- [PROBLEM TO WORK ON]
Go line by line through the data and copy those with the word "name".

---------- DATASET EXTRACT

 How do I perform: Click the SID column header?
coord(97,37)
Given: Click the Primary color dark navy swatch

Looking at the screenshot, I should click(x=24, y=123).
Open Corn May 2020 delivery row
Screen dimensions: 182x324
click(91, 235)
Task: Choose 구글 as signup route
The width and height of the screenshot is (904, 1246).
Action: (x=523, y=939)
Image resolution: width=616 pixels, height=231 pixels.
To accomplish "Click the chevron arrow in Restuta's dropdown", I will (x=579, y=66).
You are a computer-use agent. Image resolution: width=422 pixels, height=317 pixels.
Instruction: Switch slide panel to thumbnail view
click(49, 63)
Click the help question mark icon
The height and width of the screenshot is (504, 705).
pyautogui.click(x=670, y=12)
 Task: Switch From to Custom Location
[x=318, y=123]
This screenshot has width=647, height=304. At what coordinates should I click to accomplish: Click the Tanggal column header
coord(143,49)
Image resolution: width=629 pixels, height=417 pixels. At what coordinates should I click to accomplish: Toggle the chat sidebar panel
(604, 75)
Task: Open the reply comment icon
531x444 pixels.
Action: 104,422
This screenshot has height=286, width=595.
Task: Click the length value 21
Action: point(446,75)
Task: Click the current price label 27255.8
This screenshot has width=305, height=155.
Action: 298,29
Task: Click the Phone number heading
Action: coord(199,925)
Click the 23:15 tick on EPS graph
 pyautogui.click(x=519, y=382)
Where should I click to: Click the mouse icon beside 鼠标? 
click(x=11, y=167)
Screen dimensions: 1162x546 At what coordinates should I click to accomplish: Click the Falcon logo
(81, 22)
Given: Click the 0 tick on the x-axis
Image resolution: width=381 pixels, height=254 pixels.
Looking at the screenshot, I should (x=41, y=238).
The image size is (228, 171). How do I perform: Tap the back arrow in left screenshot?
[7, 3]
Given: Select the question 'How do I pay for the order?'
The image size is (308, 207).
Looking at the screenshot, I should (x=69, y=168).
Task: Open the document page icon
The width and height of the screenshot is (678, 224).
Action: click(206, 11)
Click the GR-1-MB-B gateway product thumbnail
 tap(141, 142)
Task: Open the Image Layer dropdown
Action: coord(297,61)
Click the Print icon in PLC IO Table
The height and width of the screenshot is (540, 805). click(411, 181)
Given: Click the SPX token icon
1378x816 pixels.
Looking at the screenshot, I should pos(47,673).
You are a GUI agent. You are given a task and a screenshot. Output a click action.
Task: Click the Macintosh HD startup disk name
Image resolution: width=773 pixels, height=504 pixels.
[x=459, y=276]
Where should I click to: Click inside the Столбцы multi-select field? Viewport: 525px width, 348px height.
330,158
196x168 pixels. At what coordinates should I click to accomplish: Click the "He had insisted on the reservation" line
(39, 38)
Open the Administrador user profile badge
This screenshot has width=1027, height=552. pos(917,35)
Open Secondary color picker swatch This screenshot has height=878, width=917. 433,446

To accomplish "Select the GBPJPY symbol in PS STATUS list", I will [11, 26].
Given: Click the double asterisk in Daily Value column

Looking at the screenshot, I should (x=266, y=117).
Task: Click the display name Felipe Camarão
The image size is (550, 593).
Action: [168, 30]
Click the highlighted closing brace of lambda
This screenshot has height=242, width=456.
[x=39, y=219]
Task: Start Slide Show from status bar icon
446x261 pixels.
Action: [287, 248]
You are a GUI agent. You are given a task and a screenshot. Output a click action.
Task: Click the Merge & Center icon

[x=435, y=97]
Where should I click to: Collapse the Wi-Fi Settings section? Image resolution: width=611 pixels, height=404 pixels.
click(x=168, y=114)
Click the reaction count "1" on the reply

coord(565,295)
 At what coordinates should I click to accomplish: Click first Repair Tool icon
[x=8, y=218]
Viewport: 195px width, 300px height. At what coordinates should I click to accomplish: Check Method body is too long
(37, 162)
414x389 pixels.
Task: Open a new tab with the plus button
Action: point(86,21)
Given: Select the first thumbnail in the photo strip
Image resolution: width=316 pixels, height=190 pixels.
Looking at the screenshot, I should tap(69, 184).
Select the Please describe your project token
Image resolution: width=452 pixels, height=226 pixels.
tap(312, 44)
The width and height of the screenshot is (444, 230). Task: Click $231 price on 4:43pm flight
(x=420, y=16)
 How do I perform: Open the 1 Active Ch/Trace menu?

--------------------

- [COMPLETED EXERCISE]
Task: Click the Macintosh HD startup disk name
Task: Click the display name Felipe Camarão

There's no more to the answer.